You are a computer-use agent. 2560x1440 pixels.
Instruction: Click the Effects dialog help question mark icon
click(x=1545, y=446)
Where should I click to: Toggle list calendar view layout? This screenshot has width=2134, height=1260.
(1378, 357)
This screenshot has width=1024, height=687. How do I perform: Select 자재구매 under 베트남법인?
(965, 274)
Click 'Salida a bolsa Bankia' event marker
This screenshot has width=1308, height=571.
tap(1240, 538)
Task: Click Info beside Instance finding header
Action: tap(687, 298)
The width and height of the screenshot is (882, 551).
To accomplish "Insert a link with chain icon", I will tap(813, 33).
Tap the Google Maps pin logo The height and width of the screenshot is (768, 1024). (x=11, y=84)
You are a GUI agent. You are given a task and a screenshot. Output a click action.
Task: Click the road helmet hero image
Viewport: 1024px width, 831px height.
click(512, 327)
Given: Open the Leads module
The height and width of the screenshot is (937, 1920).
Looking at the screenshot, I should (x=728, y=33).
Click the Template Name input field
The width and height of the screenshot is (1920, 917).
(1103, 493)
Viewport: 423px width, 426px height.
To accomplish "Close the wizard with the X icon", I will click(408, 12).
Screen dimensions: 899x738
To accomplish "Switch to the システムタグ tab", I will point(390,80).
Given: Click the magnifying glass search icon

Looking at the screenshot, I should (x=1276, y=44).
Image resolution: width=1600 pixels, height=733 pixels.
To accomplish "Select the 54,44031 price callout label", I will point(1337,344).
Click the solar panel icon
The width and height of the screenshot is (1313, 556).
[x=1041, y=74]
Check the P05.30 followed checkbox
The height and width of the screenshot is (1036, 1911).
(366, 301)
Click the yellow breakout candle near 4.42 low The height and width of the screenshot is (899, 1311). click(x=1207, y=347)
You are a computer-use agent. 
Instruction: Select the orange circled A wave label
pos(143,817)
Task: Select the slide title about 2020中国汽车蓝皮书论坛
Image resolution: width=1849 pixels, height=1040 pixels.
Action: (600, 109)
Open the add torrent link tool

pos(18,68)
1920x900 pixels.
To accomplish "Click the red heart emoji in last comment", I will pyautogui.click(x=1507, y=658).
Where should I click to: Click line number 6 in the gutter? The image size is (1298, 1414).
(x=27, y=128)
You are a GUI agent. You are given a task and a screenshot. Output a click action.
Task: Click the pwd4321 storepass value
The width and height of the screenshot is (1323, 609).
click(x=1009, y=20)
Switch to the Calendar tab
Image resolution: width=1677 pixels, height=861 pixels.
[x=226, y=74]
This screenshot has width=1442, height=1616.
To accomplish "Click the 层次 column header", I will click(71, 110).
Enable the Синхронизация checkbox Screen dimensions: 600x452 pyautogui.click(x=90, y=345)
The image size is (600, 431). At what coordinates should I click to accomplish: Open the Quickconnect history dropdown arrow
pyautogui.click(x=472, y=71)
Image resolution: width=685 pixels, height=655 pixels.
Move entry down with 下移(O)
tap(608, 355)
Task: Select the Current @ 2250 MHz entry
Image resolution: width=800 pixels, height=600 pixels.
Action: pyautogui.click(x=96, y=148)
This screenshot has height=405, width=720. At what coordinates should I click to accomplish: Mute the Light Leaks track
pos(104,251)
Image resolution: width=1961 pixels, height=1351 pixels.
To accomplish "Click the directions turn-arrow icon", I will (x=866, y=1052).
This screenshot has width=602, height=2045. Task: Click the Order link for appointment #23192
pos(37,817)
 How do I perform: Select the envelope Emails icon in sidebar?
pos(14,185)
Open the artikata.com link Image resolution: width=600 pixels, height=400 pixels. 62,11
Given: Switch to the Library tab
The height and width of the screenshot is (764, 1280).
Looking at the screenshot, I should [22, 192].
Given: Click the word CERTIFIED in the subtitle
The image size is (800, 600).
◆ ◆ ◆ ◆
# What you need to do
Rewrite all of the records with every occurrence of "computer-use agent" changed to "desktop automation agent", keeping everything else the same.

# The result
You are a desktop automation agent. 2560x1440 pixels.
Instruction: Click the Effects dialog help question mark icon
click(x=1545, y=446)
Where should I click to: Toggle list calendar view layout? This screenshot has width=2134, height=1260.
(1378, 357)
This screenshot has width=1024, height=687. How do I perform: Select 자재구매 under 베트남법인?
(965, 274)
Click 'Salida a bolsa Bankia' event marker
This screenshot has width=1308, height=571.
tap(1240, 538)
Task: Click Info beside Instance finding header
Action: tap(687, 298)
The width and height of the screenshot is (882, 551).
To accomplish "Insert a link with chain icon", I will tap(813, 33).
Tap the Google Maps pin logo The height and width of the screenshot is (768, 1024). (x=11, y=84)
You are a GUI agent. You are given a task and a screenshot. Output a click action.
Task: Click the road helmet hero image
Viewport: 1024px width, 831px height.
click(512, 327)
Given: Open the Leads module
The height and width of the screenshot is (937, 1920).
Looking at the screenshot, I should (x=728, y=33).
Click the Template Name input field
The width and height of the screenshot is (1920, 917).
(1103, 493)
Viewport: 423px width, 426px height.
To accomplish "Close the wizard with the X icon", I will click(408, 12).
Screen dimensions: 899x738
To accomplish "Switch to the システムタグ tab", I will point(390,80).
Given: Click the magnifying glass search icon

Looking at the screenshot, I should (x=1276, y=44).
Image resolution: width=1600 pixels, height=733 pixels.
To accomplish "Select the 54,44031 price callout label", I will point(1337,344).
Click the solar panel icon
The width and height of the screenshot is (1313, 556).
[x=1041, y=74]
Check the P05.30 followed checkbox
The height and width of the screenshot is (1036, 1911).
(366, 301)
Click the yellow breakout candle near 4.42 low The height and width of the screenshot is (899, 1311). click(x=1207, y=347)
You are a desktop automation agent. 
Instruction: Select the orange circled A wave label
pos(143,817)
Task: Select the slide title about 2020中国汽车蓝皮书论坛
Image resolution: width=1849 pixels, height=1040 pixels.
Action: (600, 109)
Open the add torrent link tool

pos(18,68)
1920x900 pixels.
To accomplish "Click the red heart emoji in last comment", I will pyautogui.click(x=1507, y=658).
Where should I click to: Click line number 6 in the gutter? The image size is (1298, 1414).
(x=27, y=128)
You are a GUI agent. You are given a task and a screenshot. Output a click action.
Task: Click the pwd4321 storepass value
The width and height of the screenshot is (1323, 609).
click(x=1009, y=20)
Switch to the Calendar tab
Image resolution: width=1677 pixels, height=861 pixels.
[x=226, y=74]
This screenshot has width=1442, height=1616.
To accomplish "Click the 层次 column header", I will click(71, 110).
Enable the Синхронизация checkbox Screen dimensions: 600x452 pyautogui.click(x=90, y=345)
The image size is (600, 431). At what coordinates should I click to accomplish: Open the Quickconnect history dropdown arrow
pyautogui.click(x=472, y=71)
Image resolution: width=685 pixels, height=655 pixels.
Move entry down with 下移(O)
tap(608, 355)
Task: Select the Current @ 2250 MHz entry
Image resolution: width=800 pixels, height=600 pixels.
Action: pyautogui.click(x=96, y=148)
This screenshot has height=405, width=720. At what coordinates should I click to accomplish: Mute the Light Leaks track
pos(104,251)
Image resolution: width=1961 pixels, height=1351 pixels.
To accomplish "Click the directions turn-arrow icon", I will (x=866, y=1052).
This screenshot has width=602, height=2045. Task: Click the Order link for appointment #23192
pos(37,817)
 How do I perform: Select the envelope Emails icon in sidebar?
pos(14,185)
Open the artikata.com link Image resolution: width=600 pixels, height=400 pixels. 62,11
Given: Switch to the Library tab
The height and width of the screenshot is (764, 1280).
Looking at the screenshot, I should [22, 192].
Given: Click the word CERTIFIED in the subtitle
The image size is (800, 600).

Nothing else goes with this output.